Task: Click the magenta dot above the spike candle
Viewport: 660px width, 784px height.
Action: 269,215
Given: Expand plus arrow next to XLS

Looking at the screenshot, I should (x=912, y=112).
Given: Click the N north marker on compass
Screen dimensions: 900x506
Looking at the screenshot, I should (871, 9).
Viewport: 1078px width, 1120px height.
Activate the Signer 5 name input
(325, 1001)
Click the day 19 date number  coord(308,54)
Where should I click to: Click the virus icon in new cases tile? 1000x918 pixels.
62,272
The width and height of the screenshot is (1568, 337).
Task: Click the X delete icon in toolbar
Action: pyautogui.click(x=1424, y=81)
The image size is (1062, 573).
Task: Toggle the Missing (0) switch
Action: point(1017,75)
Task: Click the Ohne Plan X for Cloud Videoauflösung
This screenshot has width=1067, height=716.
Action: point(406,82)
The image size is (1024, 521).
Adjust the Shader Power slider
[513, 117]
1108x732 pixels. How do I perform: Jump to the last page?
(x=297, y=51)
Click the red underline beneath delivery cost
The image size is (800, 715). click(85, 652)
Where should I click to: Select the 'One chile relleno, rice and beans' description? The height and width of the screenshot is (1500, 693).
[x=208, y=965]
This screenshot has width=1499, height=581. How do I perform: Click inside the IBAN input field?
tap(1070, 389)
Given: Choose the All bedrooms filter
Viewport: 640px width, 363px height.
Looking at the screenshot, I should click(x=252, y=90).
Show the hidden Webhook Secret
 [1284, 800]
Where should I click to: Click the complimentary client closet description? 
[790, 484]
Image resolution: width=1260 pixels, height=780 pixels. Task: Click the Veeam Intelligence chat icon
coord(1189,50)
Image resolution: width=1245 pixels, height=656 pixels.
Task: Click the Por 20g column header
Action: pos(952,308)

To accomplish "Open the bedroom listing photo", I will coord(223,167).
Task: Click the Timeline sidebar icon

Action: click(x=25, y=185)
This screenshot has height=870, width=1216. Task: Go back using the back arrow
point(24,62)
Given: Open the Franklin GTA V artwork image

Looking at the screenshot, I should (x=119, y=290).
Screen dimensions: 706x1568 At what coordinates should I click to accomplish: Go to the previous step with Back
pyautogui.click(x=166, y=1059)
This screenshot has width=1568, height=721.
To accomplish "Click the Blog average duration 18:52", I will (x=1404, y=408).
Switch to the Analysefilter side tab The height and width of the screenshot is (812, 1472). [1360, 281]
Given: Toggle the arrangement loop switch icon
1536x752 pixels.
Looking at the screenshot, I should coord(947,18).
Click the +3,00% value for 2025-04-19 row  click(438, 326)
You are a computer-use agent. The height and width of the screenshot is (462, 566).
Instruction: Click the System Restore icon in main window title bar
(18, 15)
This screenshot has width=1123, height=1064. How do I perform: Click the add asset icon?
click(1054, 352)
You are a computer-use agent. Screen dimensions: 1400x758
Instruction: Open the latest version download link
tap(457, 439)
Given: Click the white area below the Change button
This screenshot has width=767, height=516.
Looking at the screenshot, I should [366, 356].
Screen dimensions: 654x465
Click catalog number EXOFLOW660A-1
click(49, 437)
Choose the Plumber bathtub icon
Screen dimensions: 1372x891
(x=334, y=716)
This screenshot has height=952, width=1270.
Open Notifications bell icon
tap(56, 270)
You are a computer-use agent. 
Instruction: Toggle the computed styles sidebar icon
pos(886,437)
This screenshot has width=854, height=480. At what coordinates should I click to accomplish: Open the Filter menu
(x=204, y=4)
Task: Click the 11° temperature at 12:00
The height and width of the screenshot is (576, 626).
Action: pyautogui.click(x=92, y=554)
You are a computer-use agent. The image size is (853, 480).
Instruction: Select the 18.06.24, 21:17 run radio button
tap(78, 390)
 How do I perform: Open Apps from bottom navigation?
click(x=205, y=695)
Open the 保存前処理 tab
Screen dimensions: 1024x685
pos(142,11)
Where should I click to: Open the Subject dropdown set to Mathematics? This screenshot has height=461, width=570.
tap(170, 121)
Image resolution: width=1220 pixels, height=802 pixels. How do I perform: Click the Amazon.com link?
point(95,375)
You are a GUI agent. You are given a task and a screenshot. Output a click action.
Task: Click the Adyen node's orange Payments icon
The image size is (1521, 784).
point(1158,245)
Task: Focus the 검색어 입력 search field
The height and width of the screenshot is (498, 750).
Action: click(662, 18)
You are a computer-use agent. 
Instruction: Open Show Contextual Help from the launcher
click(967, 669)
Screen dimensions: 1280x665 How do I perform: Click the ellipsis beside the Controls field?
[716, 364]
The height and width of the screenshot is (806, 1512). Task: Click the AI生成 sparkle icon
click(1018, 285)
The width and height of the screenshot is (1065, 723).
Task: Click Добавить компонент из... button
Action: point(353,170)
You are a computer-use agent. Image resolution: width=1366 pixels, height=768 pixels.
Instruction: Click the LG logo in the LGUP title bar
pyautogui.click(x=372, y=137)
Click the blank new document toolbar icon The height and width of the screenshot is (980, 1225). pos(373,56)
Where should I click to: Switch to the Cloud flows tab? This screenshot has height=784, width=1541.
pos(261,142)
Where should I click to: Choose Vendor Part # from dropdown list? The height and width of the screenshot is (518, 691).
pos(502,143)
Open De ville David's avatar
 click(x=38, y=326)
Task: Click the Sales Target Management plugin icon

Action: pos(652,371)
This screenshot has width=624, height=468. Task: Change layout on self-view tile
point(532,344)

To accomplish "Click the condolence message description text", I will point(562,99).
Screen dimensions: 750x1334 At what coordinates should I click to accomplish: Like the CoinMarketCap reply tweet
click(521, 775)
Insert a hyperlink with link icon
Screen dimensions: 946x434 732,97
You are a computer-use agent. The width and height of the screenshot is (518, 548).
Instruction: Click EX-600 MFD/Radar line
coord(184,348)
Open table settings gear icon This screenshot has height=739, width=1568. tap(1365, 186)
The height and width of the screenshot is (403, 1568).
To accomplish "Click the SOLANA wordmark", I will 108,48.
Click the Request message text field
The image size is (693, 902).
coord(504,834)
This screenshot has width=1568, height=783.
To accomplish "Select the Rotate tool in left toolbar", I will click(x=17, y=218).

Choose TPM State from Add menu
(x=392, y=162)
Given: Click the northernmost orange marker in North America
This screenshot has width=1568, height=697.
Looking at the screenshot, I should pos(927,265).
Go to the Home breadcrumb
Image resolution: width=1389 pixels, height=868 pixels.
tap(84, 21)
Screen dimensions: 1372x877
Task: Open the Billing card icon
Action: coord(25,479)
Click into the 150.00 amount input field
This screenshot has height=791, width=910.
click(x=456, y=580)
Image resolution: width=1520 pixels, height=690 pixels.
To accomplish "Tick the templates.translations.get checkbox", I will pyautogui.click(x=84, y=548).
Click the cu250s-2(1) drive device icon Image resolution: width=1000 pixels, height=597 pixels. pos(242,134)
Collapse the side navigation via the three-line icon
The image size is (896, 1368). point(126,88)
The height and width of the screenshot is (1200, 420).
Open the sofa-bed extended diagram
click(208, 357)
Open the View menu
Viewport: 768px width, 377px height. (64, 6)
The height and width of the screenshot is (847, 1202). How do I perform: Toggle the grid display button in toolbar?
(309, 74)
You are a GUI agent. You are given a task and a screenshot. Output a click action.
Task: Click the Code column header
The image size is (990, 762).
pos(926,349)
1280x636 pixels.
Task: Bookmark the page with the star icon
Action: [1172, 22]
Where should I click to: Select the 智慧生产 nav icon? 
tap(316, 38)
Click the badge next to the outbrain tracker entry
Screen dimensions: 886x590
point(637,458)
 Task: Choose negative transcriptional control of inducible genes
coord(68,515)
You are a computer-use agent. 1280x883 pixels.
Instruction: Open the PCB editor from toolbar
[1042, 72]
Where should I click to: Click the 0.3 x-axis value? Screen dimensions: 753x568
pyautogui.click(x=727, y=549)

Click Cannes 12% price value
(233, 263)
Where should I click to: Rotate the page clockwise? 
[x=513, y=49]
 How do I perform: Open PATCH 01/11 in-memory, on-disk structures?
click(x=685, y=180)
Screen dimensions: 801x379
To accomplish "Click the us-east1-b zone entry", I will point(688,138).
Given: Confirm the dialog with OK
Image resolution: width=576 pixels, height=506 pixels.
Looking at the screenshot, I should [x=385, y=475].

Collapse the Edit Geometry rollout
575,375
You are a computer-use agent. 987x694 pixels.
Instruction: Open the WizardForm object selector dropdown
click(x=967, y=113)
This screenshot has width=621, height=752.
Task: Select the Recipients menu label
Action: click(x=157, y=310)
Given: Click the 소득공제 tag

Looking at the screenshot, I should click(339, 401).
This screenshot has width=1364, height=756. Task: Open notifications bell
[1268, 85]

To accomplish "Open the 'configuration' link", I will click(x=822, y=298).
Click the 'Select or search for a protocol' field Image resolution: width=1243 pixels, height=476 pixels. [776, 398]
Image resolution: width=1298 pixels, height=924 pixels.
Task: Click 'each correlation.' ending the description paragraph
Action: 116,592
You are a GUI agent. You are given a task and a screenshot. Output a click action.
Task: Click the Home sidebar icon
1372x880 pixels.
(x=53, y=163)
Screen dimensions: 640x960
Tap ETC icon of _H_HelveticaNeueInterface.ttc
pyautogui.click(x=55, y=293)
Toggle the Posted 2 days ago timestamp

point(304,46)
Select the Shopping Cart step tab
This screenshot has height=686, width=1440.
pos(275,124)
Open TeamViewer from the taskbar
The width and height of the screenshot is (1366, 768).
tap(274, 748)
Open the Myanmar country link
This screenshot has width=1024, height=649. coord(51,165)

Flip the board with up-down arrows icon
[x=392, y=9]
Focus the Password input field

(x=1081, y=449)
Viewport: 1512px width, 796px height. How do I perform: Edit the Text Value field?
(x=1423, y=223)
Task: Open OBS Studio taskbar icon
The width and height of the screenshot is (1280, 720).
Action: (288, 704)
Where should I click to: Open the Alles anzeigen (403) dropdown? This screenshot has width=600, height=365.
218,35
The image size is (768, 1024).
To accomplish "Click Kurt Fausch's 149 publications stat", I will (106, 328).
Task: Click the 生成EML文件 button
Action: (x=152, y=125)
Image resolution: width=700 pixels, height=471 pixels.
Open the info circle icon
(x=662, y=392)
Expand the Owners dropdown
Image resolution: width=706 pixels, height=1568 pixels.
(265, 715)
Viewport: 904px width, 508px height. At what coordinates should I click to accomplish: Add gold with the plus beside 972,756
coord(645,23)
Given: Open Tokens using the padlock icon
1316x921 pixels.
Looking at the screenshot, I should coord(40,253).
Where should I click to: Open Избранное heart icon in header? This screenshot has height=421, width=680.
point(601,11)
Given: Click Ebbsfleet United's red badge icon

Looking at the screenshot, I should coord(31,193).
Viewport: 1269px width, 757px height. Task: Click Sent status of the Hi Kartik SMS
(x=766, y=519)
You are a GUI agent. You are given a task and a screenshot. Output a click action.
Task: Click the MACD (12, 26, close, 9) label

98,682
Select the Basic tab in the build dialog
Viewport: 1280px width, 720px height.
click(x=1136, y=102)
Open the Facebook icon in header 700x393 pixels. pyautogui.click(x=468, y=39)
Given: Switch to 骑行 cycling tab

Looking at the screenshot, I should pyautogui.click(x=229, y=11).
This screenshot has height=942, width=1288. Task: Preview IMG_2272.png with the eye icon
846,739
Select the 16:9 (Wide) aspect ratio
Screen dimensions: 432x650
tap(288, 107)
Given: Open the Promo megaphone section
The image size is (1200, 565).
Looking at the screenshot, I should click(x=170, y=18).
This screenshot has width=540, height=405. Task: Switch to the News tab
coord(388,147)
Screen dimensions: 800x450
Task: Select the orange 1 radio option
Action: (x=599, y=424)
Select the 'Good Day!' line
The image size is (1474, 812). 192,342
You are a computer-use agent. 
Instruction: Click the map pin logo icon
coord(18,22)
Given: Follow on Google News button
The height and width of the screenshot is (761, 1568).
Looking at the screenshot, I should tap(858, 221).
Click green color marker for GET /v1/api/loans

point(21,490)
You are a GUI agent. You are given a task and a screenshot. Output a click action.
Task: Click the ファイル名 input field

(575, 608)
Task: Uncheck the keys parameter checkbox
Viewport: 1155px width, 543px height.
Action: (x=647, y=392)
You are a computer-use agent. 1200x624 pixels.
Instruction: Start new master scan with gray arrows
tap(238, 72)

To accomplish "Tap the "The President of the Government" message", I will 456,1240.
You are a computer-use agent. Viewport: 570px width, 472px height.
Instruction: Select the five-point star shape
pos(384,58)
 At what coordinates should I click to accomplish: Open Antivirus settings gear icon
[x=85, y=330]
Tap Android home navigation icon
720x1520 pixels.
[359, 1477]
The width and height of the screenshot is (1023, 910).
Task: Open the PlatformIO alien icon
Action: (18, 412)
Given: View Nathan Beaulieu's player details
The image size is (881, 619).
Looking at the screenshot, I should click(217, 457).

What you have to do:
Copy each line of the listing that contains "entry".

Answer to this exercise:
Click the badge next to the outbrain tracker entry
To accomplish "Click the us-east1-b zone entry", I will point(688,138).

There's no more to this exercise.